■ What is being asked ■
Count the lines in the records that contain the string "Instruction", matching case exactly, and reply with the number alone.
-- -- --
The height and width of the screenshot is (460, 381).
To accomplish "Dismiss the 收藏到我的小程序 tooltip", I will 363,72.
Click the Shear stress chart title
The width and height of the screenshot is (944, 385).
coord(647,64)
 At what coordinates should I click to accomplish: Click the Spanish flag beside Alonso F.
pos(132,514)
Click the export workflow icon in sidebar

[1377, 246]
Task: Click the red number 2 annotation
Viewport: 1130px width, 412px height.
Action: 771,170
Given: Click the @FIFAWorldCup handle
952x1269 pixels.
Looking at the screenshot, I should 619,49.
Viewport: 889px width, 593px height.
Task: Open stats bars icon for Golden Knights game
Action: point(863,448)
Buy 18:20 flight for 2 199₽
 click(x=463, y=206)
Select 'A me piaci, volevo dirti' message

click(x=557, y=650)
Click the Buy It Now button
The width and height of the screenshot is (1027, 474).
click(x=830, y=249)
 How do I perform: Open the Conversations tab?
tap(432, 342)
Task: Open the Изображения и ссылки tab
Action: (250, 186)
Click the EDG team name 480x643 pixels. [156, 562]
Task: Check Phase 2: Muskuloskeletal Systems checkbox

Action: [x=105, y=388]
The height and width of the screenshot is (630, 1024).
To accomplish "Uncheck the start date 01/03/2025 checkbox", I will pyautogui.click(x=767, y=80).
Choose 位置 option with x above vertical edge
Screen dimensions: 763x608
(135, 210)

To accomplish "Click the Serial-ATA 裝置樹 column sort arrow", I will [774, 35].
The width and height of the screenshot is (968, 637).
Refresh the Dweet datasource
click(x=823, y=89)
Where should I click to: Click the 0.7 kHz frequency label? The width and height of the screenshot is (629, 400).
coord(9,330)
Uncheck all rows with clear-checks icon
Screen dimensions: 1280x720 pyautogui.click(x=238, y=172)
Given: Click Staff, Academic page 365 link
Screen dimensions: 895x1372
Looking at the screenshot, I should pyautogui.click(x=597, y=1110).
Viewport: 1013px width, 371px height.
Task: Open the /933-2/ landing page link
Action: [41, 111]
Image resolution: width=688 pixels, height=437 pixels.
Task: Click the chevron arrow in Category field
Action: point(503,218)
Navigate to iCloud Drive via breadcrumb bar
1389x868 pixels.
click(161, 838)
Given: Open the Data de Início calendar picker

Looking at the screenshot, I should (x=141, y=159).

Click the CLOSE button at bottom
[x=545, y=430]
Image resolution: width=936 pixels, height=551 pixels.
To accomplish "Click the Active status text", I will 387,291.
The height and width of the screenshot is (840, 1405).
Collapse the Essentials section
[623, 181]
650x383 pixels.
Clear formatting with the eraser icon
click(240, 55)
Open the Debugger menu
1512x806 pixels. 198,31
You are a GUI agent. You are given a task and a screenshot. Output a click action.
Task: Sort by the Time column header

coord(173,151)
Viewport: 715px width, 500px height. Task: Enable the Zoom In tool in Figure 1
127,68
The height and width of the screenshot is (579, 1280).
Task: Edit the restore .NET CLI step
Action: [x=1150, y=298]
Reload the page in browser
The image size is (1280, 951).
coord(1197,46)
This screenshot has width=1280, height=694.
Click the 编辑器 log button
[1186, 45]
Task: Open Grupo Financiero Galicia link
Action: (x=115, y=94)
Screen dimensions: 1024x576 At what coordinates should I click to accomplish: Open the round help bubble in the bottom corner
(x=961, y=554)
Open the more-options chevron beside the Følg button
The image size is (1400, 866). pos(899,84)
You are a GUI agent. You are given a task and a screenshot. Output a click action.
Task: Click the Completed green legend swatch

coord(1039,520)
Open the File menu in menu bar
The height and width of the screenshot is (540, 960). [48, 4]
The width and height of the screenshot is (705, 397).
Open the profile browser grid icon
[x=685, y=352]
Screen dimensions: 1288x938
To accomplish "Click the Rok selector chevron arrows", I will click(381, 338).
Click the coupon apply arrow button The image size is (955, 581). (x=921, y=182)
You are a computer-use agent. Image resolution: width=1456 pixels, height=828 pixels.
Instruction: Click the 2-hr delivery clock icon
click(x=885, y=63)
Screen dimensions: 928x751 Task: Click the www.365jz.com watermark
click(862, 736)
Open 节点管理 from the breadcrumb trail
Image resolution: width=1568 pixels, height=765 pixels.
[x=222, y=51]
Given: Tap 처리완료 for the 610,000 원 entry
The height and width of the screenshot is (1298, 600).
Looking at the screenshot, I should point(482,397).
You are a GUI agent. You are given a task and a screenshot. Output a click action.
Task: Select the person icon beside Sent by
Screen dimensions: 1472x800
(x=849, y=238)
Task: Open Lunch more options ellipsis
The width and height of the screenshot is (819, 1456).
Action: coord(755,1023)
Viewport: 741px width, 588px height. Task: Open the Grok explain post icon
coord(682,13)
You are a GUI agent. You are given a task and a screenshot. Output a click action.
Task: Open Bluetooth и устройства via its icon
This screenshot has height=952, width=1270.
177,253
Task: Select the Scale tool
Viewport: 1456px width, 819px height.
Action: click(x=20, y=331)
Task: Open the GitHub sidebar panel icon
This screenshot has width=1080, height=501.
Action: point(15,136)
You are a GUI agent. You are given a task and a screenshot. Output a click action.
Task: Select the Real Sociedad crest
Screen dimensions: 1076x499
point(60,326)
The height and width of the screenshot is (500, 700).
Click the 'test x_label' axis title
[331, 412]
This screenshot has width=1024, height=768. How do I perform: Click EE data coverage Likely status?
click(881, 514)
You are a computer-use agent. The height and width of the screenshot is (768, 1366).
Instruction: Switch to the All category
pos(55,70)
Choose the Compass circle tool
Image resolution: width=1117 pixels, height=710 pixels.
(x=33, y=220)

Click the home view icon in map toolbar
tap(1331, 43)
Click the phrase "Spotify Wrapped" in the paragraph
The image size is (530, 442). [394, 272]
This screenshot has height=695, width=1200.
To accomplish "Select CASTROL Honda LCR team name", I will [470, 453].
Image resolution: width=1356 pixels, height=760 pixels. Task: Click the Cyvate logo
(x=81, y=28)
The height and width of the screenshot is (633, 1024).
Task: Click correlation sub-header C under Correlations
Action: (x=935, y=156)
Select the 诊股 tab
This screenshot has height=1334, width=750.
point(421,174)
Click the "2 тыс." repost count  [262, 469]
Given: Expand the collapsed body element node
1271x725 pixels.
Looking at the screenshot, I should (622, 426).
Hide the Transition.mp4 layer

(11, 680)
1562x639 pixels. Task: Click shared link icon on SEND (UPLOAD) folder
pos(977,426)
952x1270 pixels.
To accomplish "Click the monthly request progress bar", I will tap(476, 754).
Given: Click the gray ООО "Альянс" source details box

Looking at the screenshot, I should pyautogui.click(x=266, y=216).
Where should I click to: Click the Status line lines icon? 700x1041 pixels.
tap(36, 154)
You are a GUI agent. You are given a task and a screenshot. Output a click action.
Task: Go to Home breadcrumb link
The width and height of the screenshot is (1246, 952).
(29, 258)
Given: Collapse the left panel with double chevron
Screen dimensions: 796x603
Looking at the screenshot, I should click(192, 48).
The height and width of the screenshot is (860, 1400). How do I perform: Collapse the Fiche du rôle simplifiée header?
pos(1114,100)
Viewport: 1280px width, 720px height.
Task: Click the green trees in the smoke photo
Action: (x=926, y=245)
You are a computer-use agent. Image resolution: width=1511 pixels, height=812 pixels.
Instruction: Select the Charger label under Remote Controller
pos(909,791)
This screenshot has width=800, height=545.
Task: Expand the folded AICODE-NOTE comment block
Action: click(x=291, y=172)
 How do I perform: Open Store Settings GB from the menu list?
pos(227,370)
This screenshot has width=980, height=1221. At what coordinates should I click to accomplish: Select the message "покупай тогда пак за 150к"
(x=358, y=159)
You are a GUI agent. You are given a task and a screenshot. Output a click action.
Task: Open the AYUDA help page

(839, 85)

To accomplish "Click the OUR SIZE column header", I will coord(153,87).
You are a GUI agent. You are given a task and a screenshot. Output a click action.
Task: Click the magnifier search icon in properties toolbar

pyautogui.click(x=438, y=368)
-- -- --
■ Complete answer ■
3